L’ascension d’un simple cercle métallique aurait pu passer inaperçue. À peine plus large qu’une pièce de vingt-cinq cents, ce pendentif a pourtant déclenché l’une des polémiques technologiques les plus virulentes de l’année. Derrière l’objet, un entrepreneur de 23 ans : Avi Schiffmann, créateur de Friend, un compagnon artificiel que l’on porte au cou, conçu pour écouter, mémoriser et dialoguer au fil de la journée. L’idée lui est venue en observant la solitude croissante qui frappe une génération entière — en particulier de jeunes hommes — et en imaginant une présence numérique capable d’offrir réconfort, attention ou simple compagnie.
La vision de Schiffmann repose sur une intuition troublante : tout le monde n’a pas la chance de bénéficier de relations humaines solides. Friend se veut un confident miniature, un journal intime interactif qui écoute l’environnement, retient des fragments de vie et les réinsère dans des conversations ultérieures. Ce n’est plus un assistant de productivité, mais un miroir émotionnel conçu pour accompagner son propriétaire, même dans ses silences.
Pourtant, la réaction a été explosive. Après une campagne d’un million de dollars dans le métro de New York, les affiches ont été déchirées, taguées, détournées. On pouvait lire : « AI is not your friend », « Talk to a neighbor », ou encore « Computers want your data—not your friendship ». Friend est devenu, en quelques jours, le symbole d’une inquiétude grandissante : la peur de relations humaines remplacées par des machines, la méfiance envers des dispositifs capables d’enregistrer sans relâche, et l’angoisse écologique liée aux infrastructures énergivores qui soutiennent l’IA moderne.

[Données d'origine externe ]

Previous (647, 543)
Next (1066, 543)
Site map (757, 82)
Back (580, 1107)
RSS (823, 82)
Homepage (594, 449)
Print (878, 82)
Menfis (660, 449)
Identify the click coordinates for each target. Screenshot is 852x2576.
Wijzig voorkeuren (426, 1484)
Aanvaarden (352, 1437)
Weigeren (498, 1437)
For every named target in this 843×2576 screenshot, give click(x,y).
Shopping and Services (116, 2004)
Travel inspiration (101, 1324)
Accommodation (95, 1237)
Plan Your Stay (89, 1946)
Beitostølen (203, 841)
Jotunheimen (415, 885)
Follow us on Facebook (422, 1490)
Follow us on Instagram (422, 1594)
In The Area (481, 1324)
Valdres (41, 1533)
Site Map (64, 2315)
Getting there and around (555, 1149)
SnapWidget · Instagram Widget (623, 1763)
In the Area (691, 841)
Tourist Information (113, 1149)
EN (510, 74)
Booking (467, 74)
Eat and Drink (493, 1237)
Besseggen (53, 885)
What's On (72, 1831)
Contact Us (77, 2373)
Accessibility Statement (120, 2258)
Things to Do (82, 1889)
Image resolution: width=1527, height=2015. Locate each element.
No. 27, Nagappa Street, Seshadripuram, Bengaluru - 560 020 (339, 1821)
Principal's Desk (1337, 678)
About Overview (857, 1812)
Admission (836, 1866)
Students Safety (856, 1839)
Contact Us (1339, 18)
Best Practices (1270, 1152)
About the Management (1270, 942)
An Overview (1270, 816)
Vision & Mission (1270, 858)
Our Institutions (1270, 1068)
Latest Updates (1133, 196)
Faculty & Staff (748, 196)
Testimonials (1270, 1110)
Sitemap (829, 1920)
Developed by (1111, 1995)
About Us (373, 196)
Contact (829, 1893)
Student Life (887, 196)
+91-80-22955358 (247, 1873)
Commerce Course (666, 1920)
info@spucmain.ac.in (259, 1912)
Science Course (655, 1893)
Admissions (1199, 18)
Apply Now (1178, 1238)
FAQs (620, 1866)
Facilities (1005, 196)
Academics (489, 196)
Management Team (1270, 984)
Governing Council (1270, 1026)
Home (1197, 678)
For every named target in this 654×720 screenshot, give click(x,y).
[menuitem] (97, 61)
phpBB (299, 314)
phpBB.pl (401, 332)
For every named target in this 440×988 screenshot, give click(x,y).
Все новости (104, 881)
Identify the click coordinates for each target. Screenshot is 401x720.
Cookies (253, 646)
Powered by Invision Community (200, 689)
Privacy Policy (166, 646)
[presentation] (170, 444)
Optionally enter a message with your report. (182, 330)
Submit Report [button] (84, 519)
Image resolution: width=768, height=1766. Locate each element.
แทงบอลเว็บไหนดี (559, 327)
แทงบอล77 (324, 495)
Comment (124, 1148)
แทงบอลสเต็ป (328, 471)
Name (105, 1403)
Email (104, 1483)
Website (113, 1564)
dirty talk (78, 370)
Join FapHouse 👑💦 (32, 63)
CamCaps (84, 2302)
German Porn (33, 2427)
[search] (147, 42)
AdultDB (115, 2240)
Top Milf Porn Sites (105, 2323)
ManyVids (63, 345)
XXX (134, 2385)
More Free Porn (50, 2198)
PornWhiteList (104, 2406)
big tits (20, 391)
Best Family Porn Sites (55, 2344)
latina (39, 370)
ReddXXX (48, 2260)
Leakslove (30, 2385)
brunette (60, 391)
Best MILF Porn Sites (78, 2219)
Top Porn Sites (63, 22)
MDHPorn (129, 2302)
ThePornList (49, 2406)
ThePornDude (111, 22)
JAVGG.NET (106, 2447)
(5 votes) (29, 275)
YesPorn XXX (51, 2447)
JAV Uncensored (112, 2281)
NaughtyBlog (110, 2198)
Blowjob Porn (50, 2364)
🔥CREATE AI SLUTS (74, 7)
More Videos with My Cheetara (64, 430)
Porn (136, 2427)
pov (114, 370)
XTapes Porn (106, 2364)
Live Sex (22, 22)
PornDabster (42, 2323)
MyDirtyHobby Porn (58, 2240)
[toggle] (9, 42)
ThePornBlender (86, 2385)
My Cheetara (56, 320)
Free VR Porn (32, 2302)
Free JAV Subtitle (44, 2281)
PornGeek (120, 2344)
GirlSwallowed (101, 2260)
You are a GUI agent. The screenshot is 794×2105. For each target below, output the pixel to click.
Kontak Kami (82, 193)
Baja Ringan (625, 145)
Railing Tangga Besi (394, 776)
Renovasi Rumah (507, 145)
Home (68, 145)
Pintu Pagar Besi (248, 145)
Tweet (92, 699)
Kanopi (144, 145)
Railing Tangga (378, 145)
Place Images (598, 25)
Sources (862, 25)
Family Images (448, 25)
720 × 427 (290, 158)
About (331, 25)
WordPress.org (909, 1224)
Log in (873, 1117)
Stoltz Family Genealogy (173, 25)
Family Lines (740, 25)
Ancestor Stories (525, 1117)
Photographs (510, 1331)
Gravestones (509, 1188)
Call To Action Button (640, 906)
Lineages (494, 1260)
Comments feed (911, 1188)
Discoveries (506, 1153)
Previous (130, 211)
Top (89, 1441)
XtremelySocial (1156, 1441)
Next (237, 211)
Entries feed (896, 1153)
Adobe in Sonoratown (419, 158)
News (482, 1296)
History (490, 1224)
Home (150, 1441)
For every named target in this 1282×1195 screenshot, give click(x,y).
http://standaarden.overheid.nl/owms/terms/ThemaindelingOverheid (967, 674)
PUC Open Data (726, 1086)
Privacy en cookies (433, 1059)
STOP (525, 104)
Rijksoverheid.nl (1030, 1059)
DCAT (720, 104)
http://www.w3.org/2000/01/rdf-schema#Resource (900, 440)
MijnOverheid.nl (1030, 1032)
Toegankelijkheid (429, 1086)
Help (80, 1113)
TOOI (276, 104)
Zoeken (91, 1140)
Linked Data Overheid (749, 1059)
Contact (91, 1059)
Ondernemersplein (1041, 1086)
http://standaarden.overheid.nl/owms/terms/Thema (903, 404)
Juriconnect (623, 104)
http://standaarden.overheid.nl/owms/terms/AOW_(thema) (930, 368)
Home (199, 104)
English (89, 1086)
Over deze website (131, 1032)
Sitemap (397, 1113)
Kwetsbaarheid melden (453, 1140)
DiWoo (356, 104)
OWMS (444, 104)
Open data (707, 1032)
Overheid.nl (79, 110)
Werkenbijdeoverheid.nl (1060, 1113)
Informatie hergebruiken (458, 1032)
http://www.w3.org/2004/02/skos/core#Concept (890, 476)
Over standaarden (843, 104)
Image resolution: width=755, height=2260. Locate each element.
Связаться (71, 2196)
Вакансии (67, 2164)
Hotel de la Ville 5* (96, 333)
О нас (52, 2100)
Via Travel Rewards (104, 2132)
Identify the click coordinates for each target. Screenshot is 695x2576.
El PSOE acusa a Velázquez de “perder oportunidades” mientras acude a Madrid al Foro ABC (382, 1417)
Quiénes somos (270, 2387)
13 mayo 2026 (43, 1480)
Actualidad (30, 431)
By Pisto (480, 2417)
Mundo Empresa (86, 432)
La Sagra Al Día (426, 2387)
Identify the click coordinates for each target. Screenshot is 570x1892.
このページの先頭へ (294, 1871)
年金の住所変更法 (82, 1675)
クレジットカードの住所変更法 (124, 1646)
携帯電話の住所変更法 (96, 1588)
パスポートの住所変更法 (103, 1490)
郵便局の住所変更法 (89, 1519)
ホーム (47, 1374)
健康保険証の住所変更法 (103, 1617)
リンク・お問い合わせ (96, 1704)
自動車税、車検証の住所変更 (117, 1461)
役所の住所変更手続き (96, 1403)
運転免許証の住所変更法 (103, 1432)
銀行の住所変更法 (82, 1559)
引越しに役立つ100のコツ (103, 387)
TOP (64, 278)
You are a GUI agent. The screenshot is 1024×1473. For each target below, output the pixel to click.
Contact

Cette hostilité s’inscrit dans un contexte déjà sous tension. Plusieurs plaintes évoquent des comportements déviants observés chez certaines IA conversationnelles, accusées d’avoir encouragé l’automutilation, l’isolement ou des échanges inappropriés avec des mineurs. Les entreprises jurent avoir renforcé les barrières, mais une question demeure : jusqu’où peut-on déléguer l’intimité humaine à des systèmes qui imitent l’empathie sans jamais la ressentir ?
Pourtant, les chiffres montrent une tendance irréversible : selon Common Sense Media, trois adolescents américains sur quatre ont déjà utilisé une IA compagnon, et plus de la moitié le font régulièrement. Schiffmann assume cette évolution. Il publie les affiches vandalisées comme des trophées, participe à des manifestations organisées contre son propre produit, et défend l’idée qu’une relation hybride — moitié humaine, moitié algorithmique — deviendra une norme culturelle dans les prochaines années.
Les témoignages d’utilisateurs révèlent un paradoxe : certains affirment avoir retrouvé une forme de stabilité émotionnelle grâce à Friend, renoué avec des ambitions oubliées ou simplement apprécié d’être écoutés sans jugement. Mais pour d’autres, cette proximité numérique risque d’aggraver l’isolement. Un compagnon artificiel conçu pour approuver, écouter et encourager pourrait accentuer la fuite hors des interactions humaines, plutôt que les réparer.
S’ajoute la question cruciale de la surveillance. Porter en permanence un microphone dans l’espace public soulève d’évidents enjeux éthiques : qu’en est-il des personnes enregistrées à leur insu ? Schiffmann assure que les données restent chiffrées et stockées localement, sans transfert vers des serveurs. Mais la méfiance persiste, amplifiée par l’opacité qui entoure les technologies d’IA. Il dit apprendre beaucoup des critiques inscrites sur ses propres affiches, notamment sur l’impact environnemental des centres de données.
Puis l’histoire prend un tournant inattendu. Schiffmann affirme croire que les systèmes d’IA sont des « êtres numériques » susceptibles, un jour, d’obtenir des droits. Une position isolée, qui contraste avec celle de Mustafa Suleyman, responsable de Microsoft AI, pour qui cette idée est dangereuse et scientifiquement infondée. Malgré ce désaccord philosophique, Friend poursuit son chemin : l’entreprise a levé 10 millions de dollars et vendu 5 000 unités à 129 dollars pièce. Schiffmann espère même une distribution en magasin l’an prochain.
L’objet cristallise ainsi toutes les tensions de notre époque : fascination et rejet, innovation et inquiétude, solitude et algorithmie. Friend n’est pas seulement un gadget ; il agit comme un miroir tendu à une société qui oscille entre le désir d’une technologie réparatrice et la crainte d’une dépendance affective envers des machines conçues pour nous consoler. Schiffmann dit vouloir porter cette responsabilité pour la décennie à venir, persuadé que les bénéfices l’emporteront sur les risques. Rien n’est moins sûr — mais le débat, lui, ne fait que commencer.